Essen. Schornsteinfeger Ralf Fischer genießt seinen Ruf als Glücksbringer. Ruß oder Knöpfe berühren – kein Problem. Nur ein Brauch ist bei ihm verboten.
Ralf Fischer fällt auf, wenn er durch die Mülheimer Innenstadt geht, oder besser gesagt: sein Outfit. Der rußschwarze Anzug aus einer kragenlosen Jacke mit zwei Reihen aus goldenen Knöpfen, einer Hose mit goldener Gürtelschnalle, ein Zylinder und ein Kehrbesen über der Schulter. „Viele grinsen, winken mir zu, dann fühle ich mich wie ein Star“, erzählt er.
Prominent ist der 58-Jährige zwar nicht, dafür aber Schornsteinfeger und somit hauptberuflicher Glücksbringer, wenn man dem Aberglauben folgt.

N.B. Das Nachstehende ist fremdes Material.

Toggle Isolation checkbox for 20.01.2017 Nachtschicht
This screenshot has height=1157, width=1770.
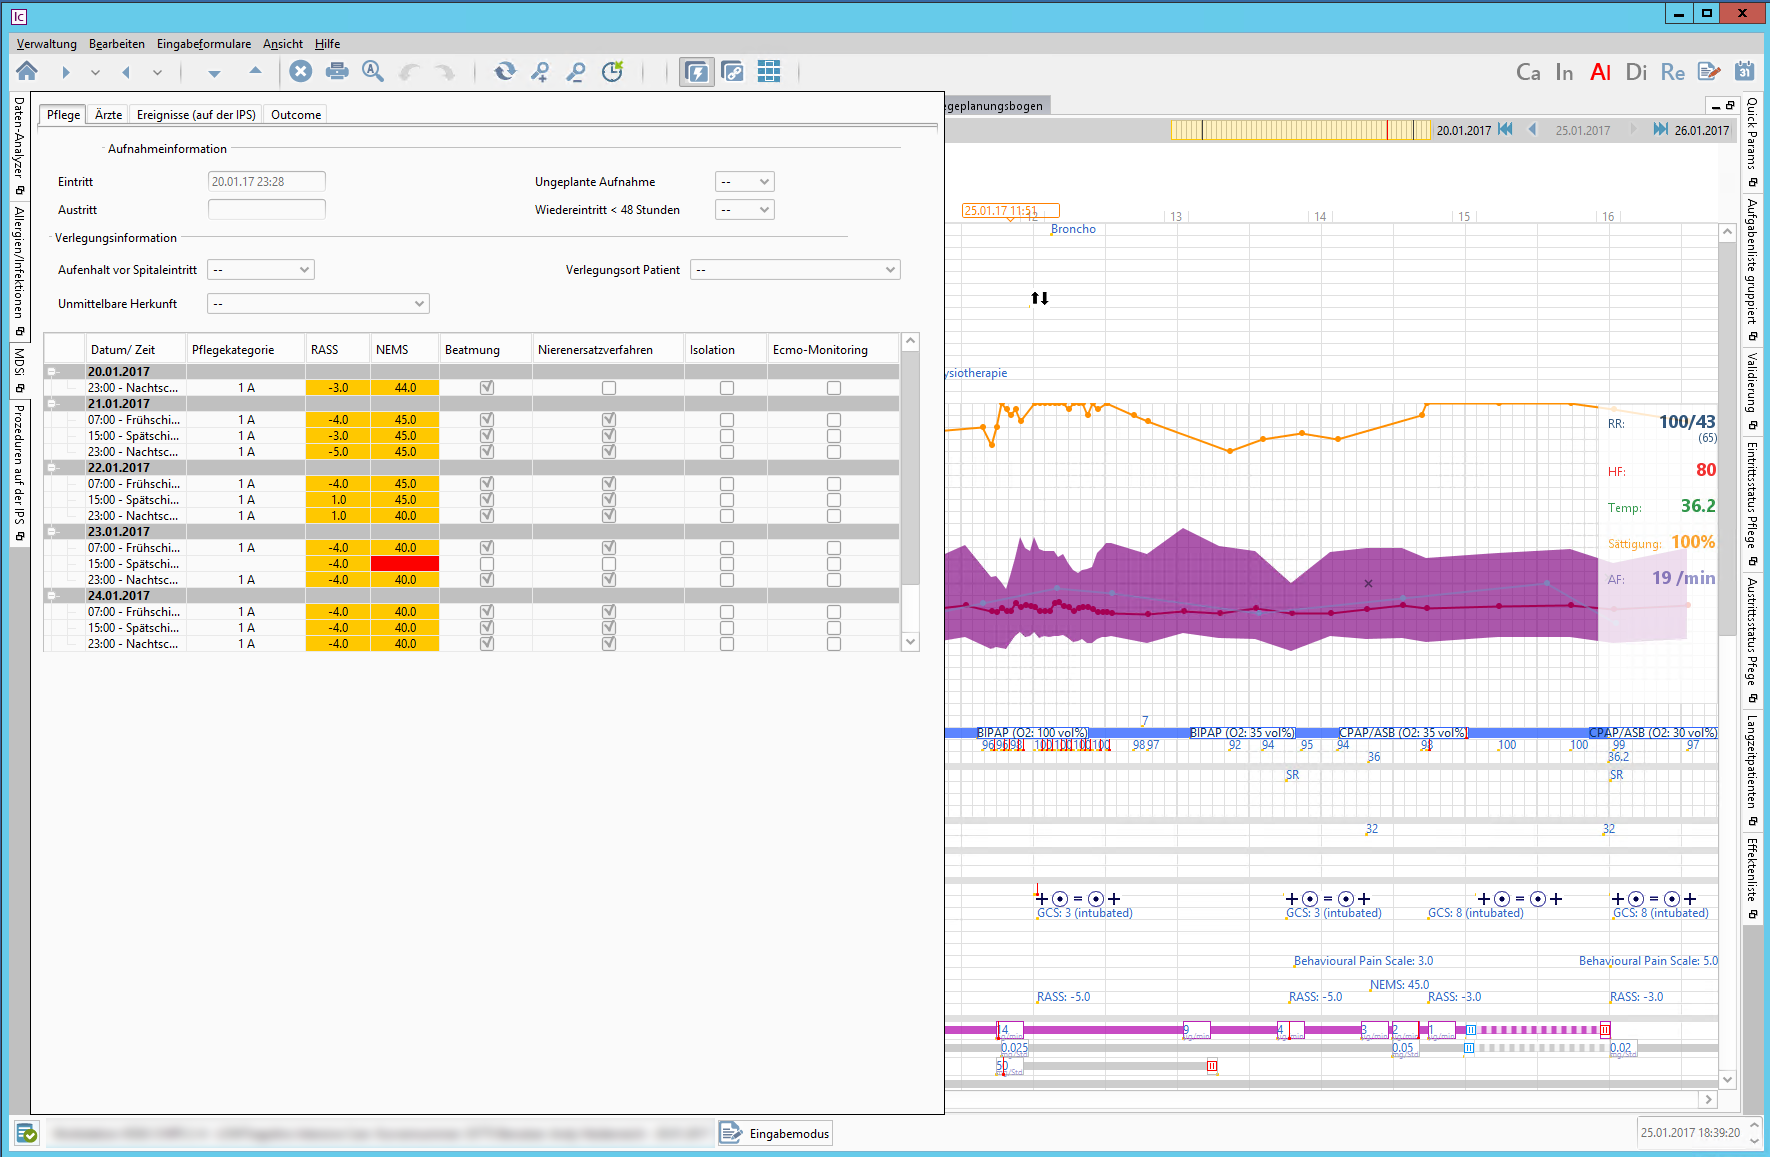coord(727,388)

Er selbst ist mit einem Augenzwinkern davon überzeugt: „Ich weiß, dass ich Glück bringe.“ Und davon wünschen sich Kunden gerade zum Jahreswechsel besonders viel.
Glücksbringer Schornsteinfeger: Bei diesem Brauch macht Ralf Fischer nicht mit
Wenn der Essener die Wohnungen und Häuser seines Kehrbezirks in Mülheim-Heißen und der Innenstadt besucht, tun die Menschen viel für eine Portion Glück: den Ruß seiner Jacke berühren, an den Knöpfen drehen, ihn umarmen oder auf die Wange küssen. Er mache gerne alles mit, „nur über die Schulter spucken lasse ich mir nicht“.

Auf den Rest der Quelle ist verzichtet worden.